Segment Start: AVAILABLE DATA

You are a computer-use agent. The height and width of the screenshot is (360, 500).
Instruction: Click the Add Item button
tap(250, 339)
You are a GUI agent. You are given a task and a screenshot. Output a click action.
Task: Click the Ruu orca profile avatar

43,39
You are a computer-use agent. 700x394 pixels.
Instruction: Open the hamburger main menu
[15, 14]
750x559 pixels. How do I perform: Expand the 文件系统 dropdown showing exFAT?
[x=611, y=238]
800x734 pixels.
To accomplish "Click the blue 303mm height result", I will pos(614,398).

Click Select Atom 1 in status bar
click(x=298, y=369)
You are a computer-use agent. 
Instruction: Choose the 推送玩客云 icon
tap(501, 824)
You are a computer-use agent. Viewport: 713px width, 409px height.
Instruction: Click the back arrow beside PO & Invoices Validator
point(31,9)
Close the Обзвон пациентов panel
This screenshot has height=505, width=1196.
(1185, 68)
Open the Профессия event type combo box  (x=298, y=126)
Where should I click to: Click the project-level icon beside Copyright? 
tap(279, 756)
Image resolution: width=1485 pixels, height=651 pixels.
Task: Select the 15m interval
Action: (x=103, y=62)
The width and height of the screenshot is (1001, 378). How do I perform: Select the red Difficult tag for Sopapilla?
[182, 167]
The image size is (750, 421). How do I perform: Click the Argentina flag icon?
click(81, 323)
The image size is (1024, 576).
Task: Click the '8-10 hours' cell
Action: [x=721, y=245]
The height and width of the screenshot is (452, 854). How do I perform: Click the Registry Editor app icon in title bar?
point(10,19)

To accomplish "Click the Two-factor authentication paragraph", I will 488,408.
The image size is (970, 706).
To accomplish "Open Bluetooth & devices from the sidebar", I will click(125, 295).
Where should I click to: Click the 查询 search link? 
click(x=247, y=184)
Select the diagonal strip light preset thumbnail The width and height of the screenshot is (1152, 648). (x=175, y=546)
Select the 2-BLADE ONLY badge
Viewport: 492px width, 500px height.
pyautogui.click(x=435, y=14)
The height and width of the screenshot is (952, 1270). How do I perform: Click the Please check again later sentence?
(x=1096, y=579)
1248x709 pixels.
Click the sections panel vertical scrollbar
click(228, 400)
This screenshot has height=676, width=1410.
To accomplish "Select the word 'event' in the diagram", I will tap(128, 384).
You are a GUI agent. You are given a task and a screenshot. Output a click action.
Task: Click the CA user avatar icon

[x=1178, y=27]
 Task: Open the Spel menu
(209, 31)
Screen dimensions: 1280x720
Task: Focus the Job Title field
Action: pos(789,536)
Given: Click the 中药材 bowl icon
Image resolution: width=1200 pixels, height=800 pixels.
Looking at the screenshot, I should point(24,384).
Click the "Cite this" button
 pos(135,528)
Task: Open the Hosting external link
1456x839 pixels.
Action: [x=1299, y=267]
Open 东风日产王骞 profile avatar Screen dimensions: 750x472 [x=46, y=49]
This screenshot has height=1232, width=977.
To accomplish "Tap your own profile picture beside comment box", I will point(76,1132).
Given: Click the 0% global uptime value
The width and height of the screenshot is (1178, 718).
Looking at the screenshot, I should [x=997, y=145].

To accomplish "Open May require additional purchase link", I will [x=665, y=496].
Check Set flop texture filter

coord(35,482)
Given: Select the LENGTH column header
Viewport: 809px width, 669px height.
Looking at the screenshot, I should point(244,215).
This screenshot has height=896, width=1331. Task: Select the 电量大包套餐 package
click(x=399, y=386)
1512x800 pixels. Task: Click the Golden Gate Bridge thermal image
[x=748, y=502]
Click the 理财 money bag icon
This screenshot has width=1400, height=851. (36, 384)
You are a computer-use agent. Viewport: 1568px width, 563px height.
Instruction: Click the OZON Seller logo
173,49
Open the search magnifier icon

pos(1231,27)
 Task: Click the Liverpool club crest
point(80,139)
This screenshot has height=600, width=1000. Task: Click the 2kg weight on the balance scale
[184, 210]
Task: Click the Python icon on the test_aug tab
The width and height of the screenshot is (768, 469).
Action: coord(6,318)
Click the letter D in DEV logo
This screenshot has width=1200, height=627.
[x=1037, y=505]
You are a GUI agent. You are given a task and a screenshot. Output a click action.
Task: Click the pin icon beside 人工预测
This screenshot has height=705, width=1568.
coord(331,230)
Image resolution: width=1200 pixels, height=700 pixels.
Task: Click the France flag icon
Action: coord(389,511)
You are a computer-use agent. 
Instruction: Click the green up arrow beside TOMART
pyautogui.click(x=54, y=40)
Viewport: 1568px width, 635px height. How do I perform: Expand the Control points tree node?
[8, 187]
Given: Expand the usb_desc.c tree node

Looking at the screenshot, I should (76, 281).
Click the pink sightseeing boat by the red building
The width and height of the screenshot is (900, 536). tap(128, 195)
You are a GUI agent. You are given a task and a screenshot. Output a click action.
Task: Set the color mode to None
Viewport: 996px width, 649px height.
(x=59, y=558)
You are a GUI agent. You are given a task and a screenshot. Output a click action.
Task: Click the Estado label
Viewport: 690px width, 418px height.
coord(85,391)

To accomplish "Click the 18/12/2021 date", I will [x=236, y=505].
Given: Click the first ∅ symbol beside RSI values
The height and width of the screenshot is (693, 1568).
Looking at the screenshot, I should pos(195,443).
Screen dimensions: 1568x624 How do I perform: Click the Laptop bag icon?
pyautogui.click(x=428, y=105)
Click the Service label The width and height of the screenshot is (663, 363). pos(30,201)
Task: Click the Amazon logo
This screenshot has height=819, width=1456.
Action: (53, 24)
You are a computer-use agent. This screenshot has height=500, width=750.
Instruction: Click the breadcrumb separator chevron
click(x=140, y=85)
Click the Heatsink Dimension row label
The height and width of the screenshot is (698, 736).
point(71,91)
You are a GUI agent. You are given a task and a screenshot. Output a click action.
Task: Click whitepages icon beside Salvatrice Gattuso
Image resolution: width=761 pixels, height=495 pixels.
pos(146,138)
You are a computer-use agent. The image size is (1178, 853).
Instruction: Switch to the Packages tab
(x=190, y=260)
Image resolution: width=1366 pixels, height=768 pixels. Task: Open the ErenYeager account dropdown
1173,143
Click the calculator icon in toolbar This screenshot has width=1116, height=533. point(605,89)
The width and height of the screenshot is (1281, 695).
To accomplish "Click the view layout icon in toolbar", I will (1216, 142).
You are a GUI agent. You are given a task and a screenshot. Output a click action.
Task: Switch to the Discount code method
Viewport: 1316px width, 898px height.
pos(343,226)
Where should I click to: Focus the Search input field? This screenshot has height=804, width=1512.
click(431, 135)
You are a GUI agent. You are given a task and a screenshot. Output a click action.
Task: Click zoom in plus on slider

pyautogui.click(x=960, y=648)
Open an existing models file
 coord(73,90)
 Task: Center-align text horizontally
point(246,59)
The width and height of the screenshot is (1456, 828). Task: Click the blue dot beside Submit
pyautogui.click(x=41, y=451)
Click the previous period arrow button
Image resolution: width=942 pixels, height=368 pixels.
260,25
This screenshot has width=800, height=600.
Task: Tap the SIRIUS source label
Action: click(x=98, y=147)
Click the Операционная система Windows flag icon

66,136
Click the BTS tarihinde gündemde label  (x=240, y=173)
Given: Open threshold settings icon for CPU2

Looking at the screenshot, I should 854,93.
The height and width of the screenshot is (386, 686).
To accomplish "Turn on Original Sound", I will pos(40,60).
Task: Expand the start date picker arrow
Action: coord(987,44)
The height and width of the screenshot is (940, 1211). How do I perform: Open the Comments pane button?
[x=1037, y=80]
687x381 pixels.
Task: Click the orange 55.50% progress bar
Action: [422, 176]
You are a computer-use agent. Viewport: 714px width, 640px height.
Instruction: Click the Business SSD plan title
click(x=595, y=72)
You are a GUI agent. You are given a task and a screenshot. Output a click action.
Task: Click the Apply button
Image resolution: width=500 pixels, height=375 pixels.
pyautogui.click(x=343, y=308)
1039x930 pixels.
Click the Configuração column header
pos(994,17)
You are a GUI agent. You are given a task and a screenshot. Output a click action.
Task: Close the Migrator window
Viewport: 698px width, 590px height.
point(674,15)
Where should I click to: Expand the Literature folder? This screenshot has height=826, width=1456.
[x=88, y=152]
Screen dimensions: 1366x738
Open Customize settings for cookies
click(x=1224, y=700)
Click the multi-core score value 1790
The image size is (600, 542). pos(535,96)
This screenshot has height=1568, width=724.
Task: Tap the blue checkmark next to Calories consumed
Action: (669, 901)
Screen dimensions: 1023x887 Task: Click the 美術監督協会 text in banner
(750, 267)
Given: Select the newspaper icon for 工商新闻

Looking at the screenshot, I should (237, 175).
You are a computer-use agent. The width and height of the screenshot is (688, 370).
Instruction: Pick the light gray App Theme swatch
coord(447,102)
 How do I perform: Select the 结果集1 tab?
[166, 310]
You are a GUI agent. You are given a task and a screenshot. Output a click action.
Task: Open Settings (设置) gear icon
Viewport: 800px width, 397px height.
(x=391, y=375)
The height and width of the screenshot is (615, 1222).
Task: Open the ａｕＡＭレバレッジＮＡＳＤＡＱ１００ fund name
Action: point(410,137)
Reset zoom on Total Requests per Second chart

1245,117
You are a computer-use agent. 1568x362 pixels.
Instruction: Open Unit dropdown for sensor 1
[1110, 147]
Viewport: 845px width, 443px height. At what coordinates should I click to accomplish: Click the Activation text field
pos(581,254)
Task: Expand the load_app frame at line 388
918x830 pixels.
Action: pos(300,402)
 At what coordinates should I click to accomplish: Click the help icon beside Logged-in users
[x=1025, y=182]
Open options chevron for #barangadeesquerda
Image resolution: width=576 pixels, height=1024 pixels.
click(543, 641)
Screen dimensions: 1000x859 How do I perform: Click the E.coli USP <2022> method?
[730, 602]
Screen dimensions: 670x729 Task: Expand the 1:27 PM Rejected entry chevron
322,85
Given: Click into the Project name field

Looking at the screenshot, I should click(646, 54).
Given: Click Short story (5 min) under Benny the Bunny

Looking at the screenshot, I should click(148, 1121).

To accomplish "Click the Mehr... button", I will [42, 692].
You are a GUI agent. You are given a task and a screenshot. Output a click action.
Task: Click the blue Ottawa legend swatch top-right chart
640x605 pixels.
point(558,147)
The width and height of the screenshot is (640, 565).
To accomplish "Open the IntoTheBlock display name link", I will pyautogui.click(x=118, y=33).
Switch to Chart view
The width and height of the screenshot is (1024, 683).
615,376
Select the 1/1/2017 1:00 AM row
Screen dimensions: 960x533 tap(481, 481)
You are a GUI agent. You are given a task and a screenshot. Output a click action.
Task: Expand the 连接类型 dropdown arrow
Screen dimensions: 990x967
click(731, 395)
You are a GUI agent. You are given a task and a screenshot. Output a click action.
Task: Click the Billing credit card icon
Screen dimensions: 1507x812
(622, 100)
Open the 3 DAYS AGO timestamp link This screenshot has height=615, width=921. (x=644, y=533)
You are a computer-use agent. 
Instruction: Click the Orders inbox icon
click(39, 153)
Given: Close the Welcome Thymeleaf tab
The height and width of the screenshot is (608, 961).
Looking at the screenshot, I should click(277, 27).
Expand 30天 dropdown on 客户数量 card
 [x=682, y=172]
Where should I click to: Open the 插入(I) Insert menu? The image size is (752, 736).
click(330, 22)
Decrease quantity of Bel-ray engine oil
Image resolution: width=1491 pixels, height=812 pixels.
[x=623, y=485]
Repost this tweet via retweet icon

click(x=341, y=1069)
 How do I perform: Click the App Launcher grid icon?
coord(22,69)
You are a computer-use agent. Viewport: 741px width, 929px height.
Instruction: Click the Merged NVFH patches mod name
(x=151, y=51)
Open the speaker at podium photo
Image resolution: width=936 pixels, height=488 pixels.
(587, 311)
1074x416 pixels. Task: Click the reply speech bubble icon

Segment End: AVAILABLE DATA

ASSIGNMENT
Lines with "event" in the records above: copy every one of them.

RESPONSE TO THIS TASK
Open the Профессия event type combo box  (x=298, y=126)
To accomplish "Select the word 'event' in the diagram", I will tap(128, 384).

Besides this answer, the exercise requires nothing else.